▸ TASKS TO PERFORM:
- 1) Name every place that the passage on the beginnings of metalworking gives as a place where prehistoric peoples learned to smelt copper-rich rocks.
- 2) Check each statement against the passage on the beginnings of metalworking, answering yes or no and quoting the words that decide it: (a) Goudsblom calls metallurgy a less radical innovation than pottery. (b) Smelting the metal out of copper-rich rocks needed temperatures of eight hundred degrees centigrade. (c) Goudsblom reports that metallurgy proper began with artifacts of smelted copper.
- 3) Continue the passage on the beginnings of metalworking from its last sentence.

▸ EXTRACT PROVIDED:
......
The beginnings of metalworking

According to Johan Goudsblom "...metallurgy appears to have constituted an even more radical innovation than pottery. The original inspiration may have come, as with pottery, from observing processes occurring naturally - after a volcanic eruption, or, closer to home, when the clay used for baking pots contained metal ores that melted. The move to controlling these processes, and to experimenting with the smelting and mixing of various rock substances, was enormous. Not surprisingly, therefore, the activities associated with metalworking were, from the very beginning, the occupation of specialists: miners and smiths."(1)

The earliest use of metallic ores differed little from that of stones; as cutting tools (of the flaked stone variety), objects of decorative or bartering use, and, when pulverised, as a pigment used for painting. Goudsblom reports that metallurgy proper seems to have begun in the fifth millennium B.C. with artifacts of smelted lead. Schick and Toth suggest that copper and lead may have been used as early as eight thousand years ago, when: "...independently prehistoric peoples in such places as Thailand, the Balkans, and the Near East learned that certain types of copper-rich rocks could be heated at high temperatures with charcoal to melt out or smelt their metal contents. Temperatures of eight hundred degrees centigrade (similar to that used in firing high-temperature pottery) was necessary ... this could be reached or surpassed with the addition of blow-pipes into an earthen smelting oven to enrich it with oxygen..."(2)
......
▸ THE DATA:
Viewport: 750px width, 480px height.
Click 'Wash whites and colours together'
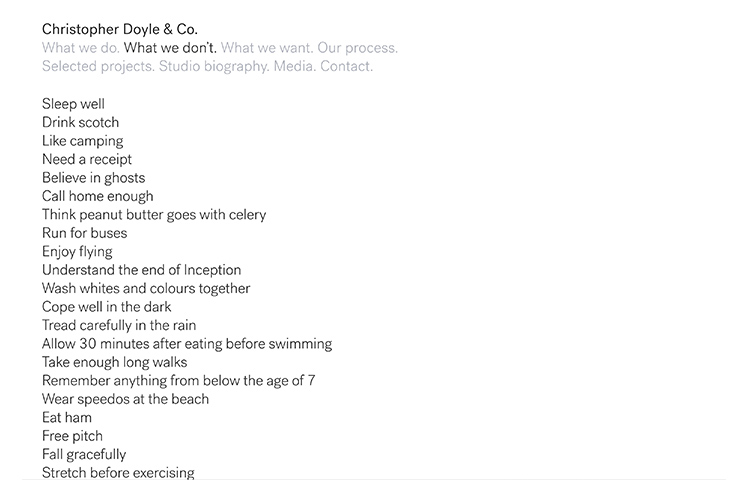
......
▸ ANSWERS FOR EACH ITEM:
- 1) Thailand, the Balkans, the Near East

- 2)
(a) No: "metallurgy appears to have constituted an even more radical innovation than pottery"
(b) Yes: "Temperatures of eight hundred degrees centigrade (similar to that used in firing high-temperature pottery) was necessary"
(c) No: "metallurgy proper seems to have begun in the fifth millennium B.C. with artifacts of smelted lead"

- 3)
Neolithic smiths were also to use tin, and even gold and silver, before they learned to alloy copper and tin and the Bronze Age began.

Some ores may have been scraped from surface deposits, or panned out of streams. Later, mining would have been developed, or maybe deposits of ores would have been encountered whilst digging for flint. After smelting in a clay crucible, heated by charcoal, the molten metal was poured into ready made moulds. In Britain early metal artifacts were imported, mainly from central Europe, before sources of Cornish tin and Welsh copper and gold were exploited and eventually began to be exported. Simple one-piece open stone moulds were used by the British to cast axes, dagger blades and the like. Darvill (3) reports that such moulds have been found in Wales at Betws-y-Coed in Gwynedd, at Walleybourne in Shropshire, and in the north-east of Scotland. The cast objects would then be worked with stone hammers to achieve the desired shape, and to harden the material. Tempering by reheating the object might be necessary to avoid excessive brittleness.

When man learned to make bronze, he found a material with far superior properties, one that combined hardness and toughness to greater extent than most of the metals used until then. Copper, gold and silver were too soft to be used for making many practical tools, and henceforth were used for making rather impressive decorative pieces.

However, it was not long until bronze was no longer so viable. Iron became the dominant metal since its ores were available in far greater quantities. The use of iron required a shift in the manufacturing processes. Smelting required higher temperatures than had been achieved up till then, a problem that appears to have been solved in Turkey more than four thousand years ago. It was discovered that iron ore could be transformed by the heat produced by bronze furnaces into a bloom which could then be purified by forging or hammering while it was still hot - thus wrought iron was produced. The resulting material was ideal for the manufacture of weaponry on a mass scale. The tough material allowed the production of such weapons as swords (a copper sword, for example, would be very inefficient - you'd probably only manage to bend it around your foe's head).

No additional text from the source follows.